Work to complete> Please restate word for word each line from the one containing "Image resolution: width=1000" to the last line of the records below, and drop the pictures.

──────────

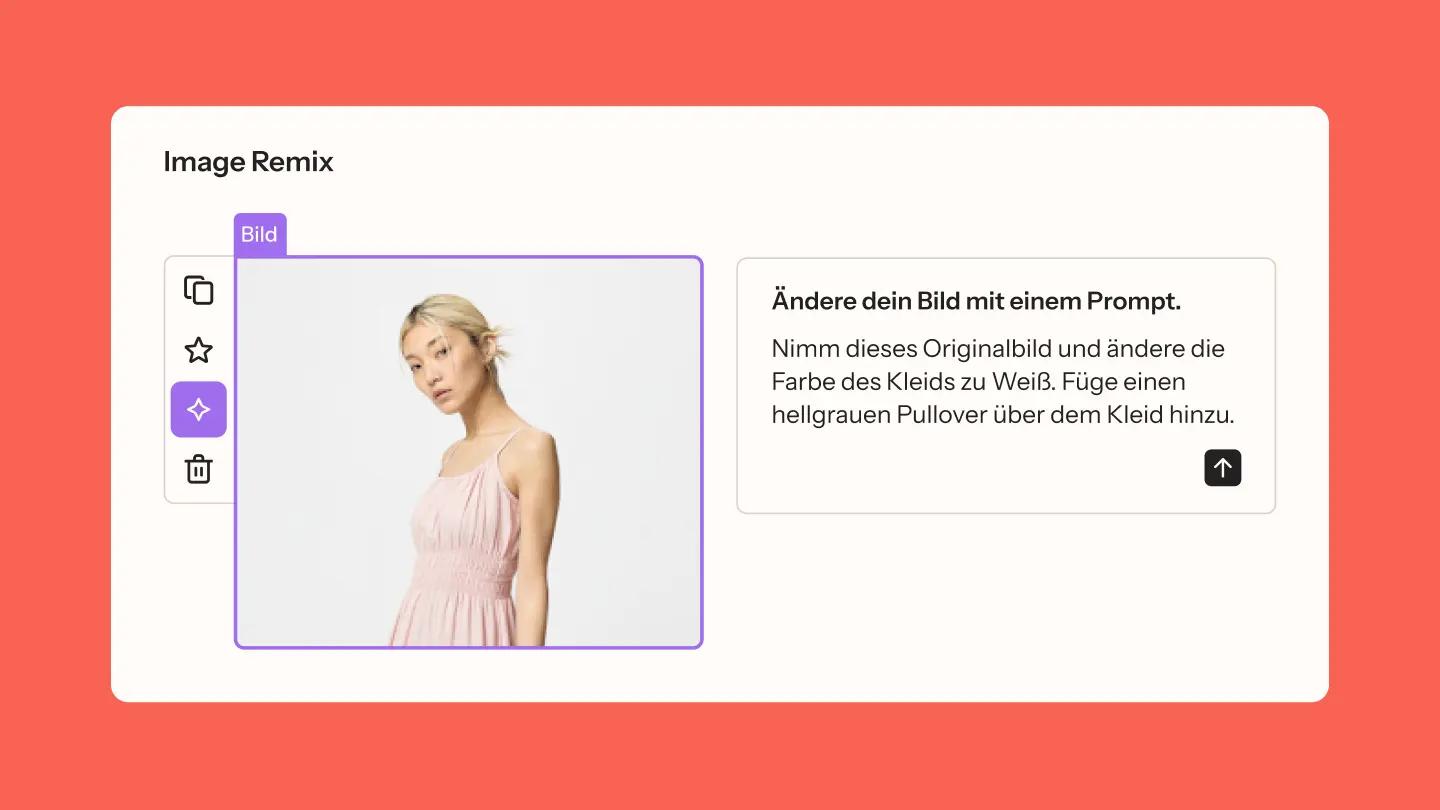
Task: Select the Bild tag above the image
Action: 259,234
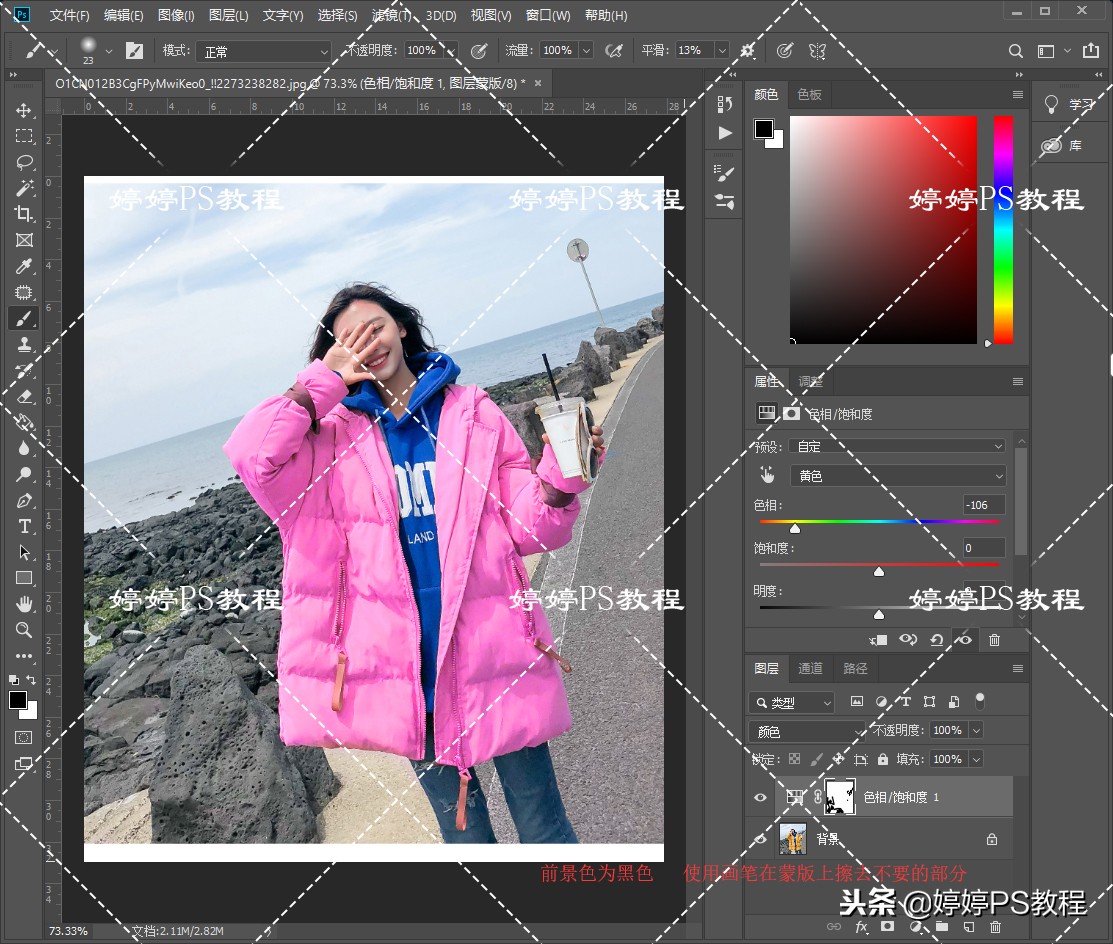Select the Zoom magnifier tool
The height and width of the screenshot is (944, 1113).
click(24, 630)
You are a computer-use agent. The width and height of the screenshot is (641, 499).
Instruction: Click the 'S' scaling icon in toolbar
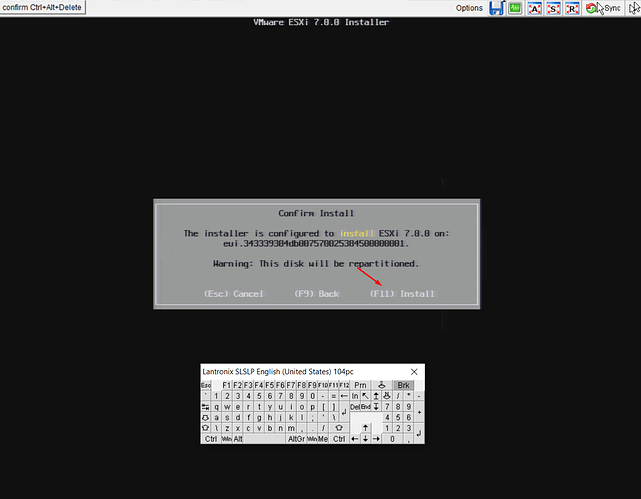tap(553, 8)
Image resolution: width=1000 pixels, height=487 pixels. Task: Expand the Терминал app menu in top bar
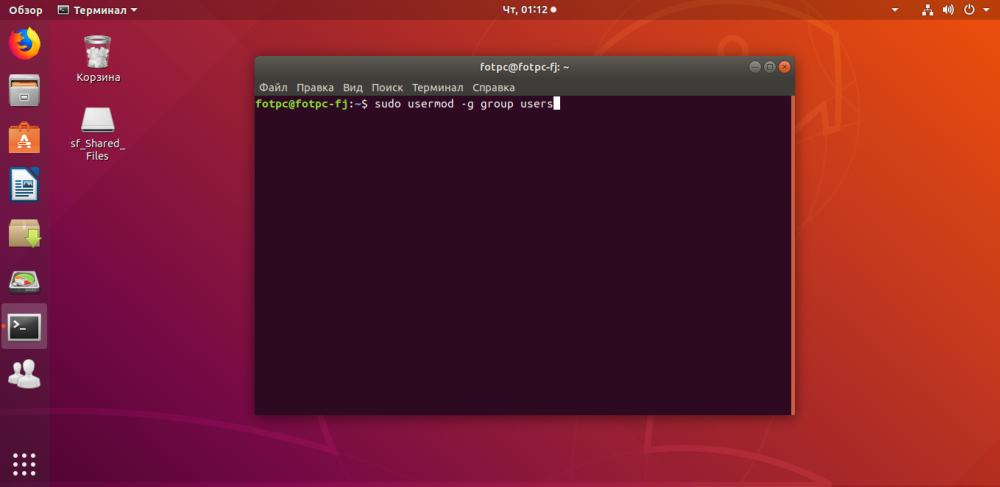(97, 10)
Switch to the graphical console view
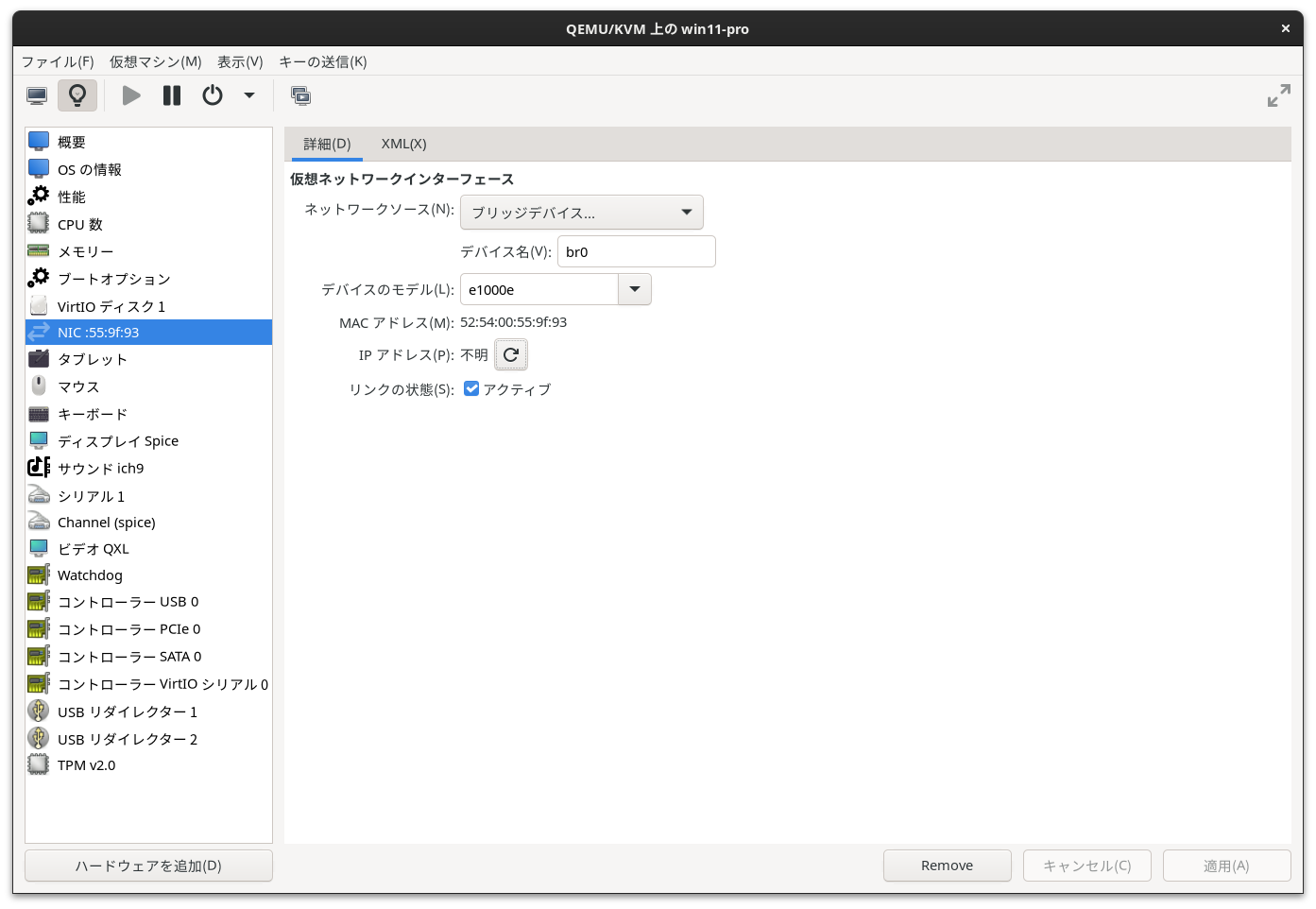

──────────

Reply>
Image resolution: width=1000 pixels, height=487 pixels. Task: Expand the Терминал app menu in top bar
(97, 10)
Switch to the graphical console view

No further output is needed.